高度経済成長期は、それこそ労働集約的な企業でも成長していた。高卒でも大卒でも、一回新卒で企業に入社すれば終身雇用の枠組みに入り、一定の覚悟と犠牲を払えばそこそこの給与に、人並のライフイベントの享受があった。深夜にまで残業が及んでも、毎回休日に会社に出勤しようがそうした対価があることにより、一種の希望的なモノを各人が保持していた。

しかし現代の様な、経済成長が停滞している世の中ではなかなか厳しい状況に各人が直面する。新興企業から大企業まで、労働集約的な企業では成果を上げることが難しくなり、管理職からのプレッシャーや直属の上司からの詰めを受け、自身でも中々自覚しないうちに多大なストレスを抱えて仕事をしているケースもある。そして経済成長との時代とは異なり、一向に上昇しない賃金に加え、40代以降に襲ってくるであろうリストラや等により、一種の希望的なモノすら保持できないような環境で、サラリーマンは働いていると個人的に思う。

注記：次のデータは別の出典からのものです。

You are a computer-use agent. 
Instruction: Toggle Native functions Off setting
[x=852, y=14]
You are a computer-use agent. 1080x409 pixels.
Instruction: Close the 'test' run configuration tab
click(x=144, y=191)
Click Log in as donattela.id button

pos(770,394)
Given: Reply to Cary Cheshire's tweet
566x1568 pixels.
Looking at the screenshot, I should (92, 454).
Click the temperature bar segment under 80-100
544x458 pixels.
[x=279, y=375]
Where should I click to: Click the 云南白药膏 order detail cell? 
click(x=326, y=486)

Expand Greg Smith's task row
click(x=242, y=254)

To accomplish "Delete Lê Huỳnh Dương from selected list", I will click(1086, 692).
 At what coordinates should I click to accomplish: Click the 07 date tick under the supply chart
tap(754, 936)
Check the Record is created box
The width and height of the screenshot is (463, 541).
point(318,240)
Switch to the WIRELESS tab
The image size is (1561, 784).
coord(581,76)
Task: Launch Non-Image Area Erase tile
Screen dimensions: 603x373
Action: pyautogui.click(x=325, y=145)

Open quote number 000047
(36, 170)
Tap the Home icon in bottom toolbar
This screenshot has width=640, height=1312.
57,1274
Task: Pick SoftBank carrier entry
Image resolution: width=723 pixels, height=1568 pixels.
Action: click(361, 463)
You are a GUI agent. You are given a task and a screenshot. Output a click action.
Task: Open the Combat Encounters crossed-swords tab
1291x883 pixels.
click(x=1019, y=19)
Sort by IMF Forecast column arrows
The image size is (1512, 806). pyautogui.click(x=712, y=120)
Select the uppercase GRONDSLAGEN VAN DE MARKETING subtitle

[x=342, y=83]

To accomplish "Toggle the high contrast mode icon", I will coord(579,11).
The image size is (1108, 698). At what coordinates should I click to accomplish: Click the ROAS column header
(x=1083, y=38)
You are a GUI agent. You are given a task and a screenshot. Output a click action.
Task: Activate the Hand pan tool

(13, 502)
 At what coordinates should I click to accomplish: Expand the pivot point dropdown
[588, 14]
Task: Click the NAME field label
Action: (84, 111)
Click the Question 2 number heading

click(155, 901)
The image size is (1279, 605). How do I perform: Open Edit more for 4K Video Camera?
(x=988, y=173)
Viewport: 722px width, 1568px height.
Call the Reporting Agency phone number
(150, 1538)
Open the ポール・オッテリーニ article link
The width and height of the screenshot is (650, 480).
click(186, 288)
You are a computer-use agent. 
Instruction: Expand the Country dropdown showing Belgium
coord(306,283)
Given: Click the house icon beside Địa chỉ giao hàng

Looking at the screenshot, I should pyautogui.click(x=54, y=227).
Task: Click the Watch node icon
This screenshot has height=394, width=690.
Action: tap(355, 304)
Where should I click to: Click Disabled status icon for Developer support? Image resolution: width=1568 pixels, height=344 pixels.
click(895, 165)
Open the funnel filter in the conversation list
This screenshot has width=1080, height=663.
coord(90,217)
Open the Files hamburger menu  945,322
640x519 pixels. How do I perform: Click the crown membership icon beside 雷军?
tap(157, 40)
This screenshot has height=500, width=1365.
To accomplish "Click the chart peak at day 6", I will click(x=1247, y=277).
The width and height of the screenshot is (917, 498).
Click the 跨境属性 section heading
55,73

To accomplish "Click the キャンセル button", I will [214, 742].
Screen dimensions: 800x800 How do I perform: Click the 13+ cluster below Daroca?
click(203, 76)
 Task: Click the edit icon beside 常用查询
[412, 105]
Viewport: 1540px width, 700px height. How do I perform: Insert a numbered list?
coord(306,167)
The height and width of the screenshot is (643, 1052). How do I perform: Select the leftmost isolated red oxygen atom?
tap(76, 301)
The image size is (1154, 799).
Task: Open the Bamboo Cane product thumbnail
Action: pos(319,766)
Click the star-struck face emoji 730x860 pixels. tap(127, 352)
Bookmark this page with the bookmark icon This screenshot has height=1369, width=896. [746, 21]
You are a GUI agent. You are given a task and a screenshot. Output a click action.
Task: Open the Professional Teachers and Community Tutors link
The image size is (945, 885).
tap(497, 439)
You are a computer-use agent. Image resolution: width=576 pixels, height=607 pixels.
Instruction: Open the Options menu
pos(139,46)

現代の若者は、それをよく知っている。多感かどうかはわからないが、積極的にWEBを活用して情報を集めて、人生一回きりの新卒採用資格というプラチナチケットを無駄にしないよう、良い企業に就職をしようとする。そして企業に入社する。とりあえずどんな企業であろうと、入社をしないと「社会的承認」を得られないからだ。この社会的承認を与える立場の人間は、勿論身の回りの人間全員だ。育ての親、親族、地元の友、ひいては将来的に転職をする時は転職市場であったり。新卒入社という一種の「イニシエーション」を経ないと、社会人になる事は不可能だ。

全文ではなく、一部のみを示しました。